Effective communication is needed to manage triggers. In all our relationships, verbal, physical or written skills are needed to connect, to understand different points of view and to offer support.
Cate says you must be prepared to change yourself, rather than just hope the other person will change.
“Recognising your triggers, and thinking about what’s being triggered, help us to manage situations which have the potential to produce conflict,” she says.
Cate says that the most productive conversations happen when people have an objective discussion rather than just taking the opportunity to complain.
“When you sit down to talk, know what you want to get out of the conversation,” she says.
“Use the time constructively, using headline statements which own your experience without apportioning blame and make clear what you want, such as ‘I miss spending time with you. Could we have one or two nights a week which are just for us?’
“When people expect conversations to turn into arguments, they don’t feel safe from the beginning and are already defensive before they start talking.

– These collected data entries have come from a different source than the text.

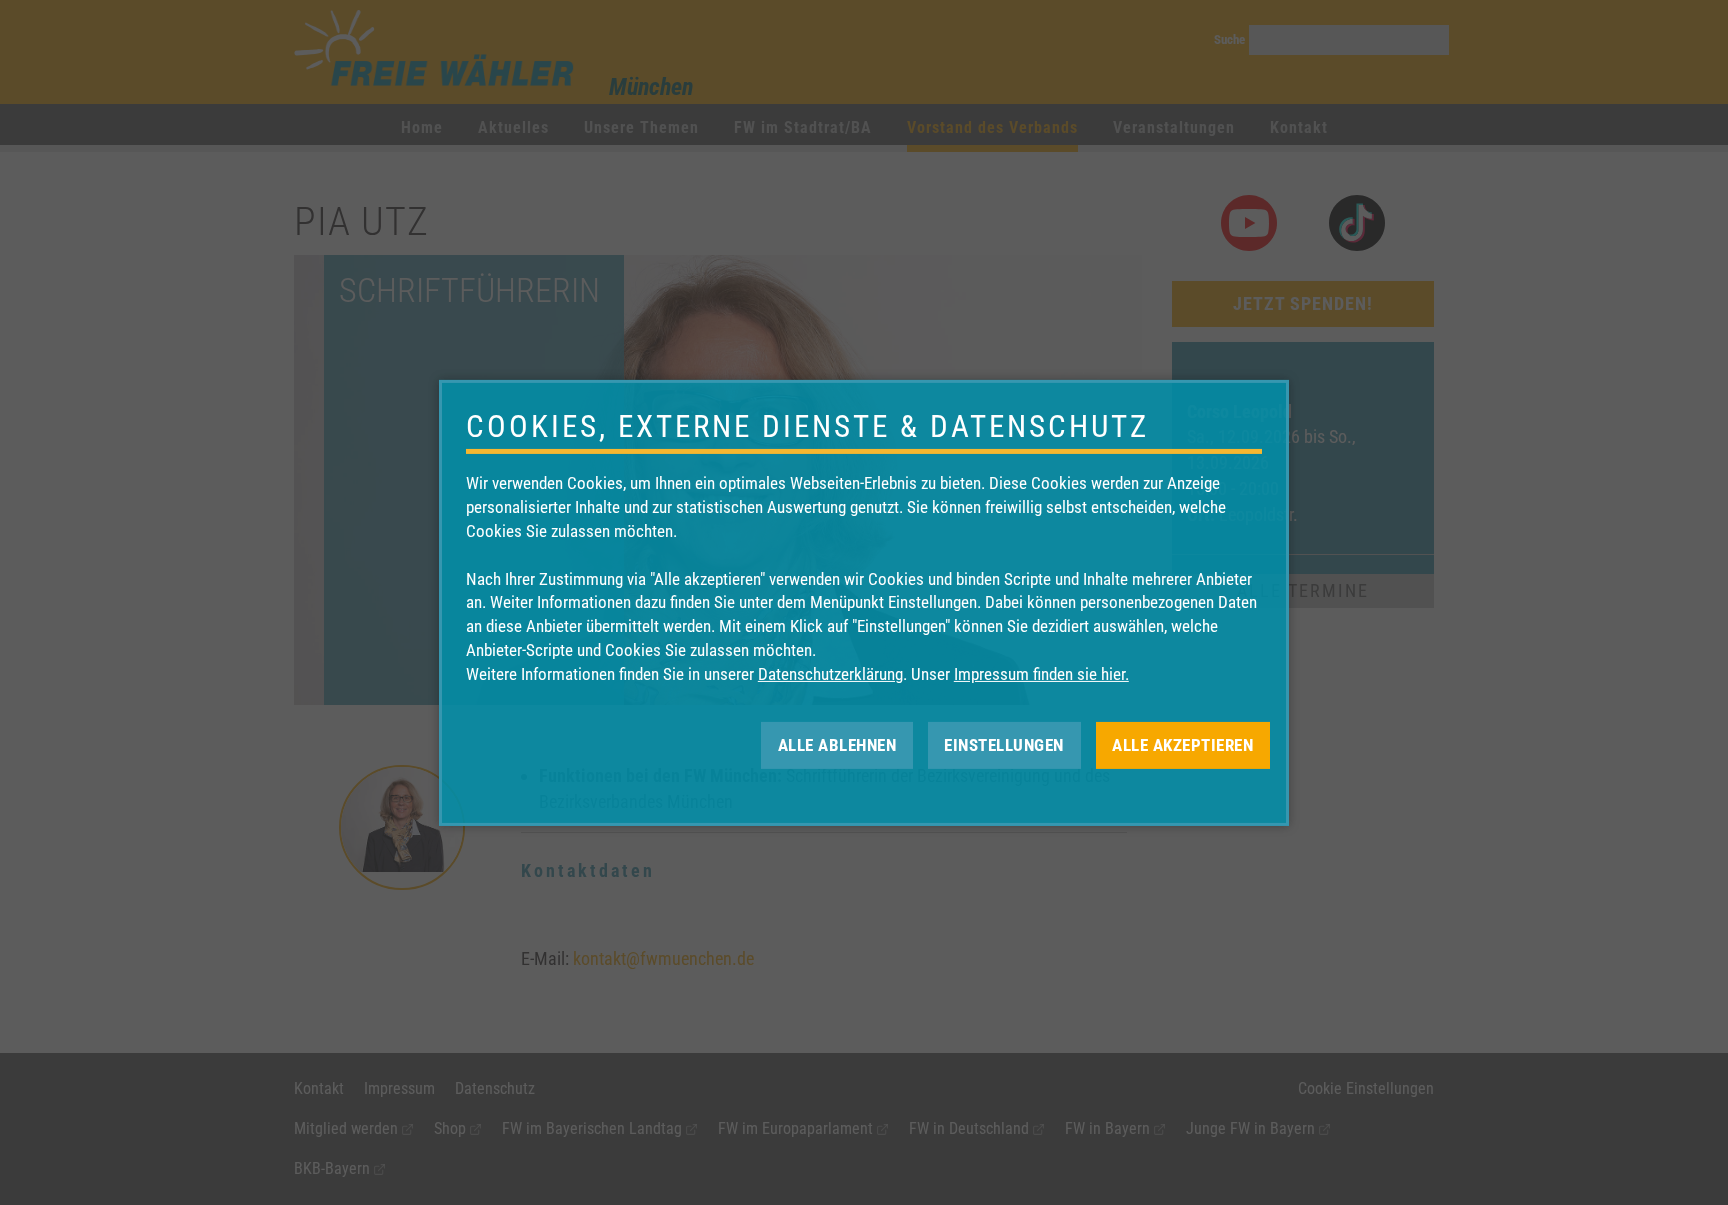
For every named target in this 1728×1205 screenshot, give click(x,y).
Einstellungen (1004, 744)
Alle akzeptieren (1182, 744)
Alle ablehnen (837, 744)
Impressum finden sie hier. (1041, 674)
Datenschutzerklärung (830, 674)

As a result, many couples don’t talk at all or repeat the same old rows endlessly.”
How can counselling help a relationship?
The motivations for seeking relationship therapy might be different in each case. However, major life events, communication issues and the challenges of maintaining a happy relationship are some of the more common reasons.
Cate adds: “One good tip is to smile as much as you can. When people are frightened and triggered, they may recognise a serious face as being an aggressive face, so softening your face and manner is a huge step in the right direction.
“Smile as much as you can, that really helps.”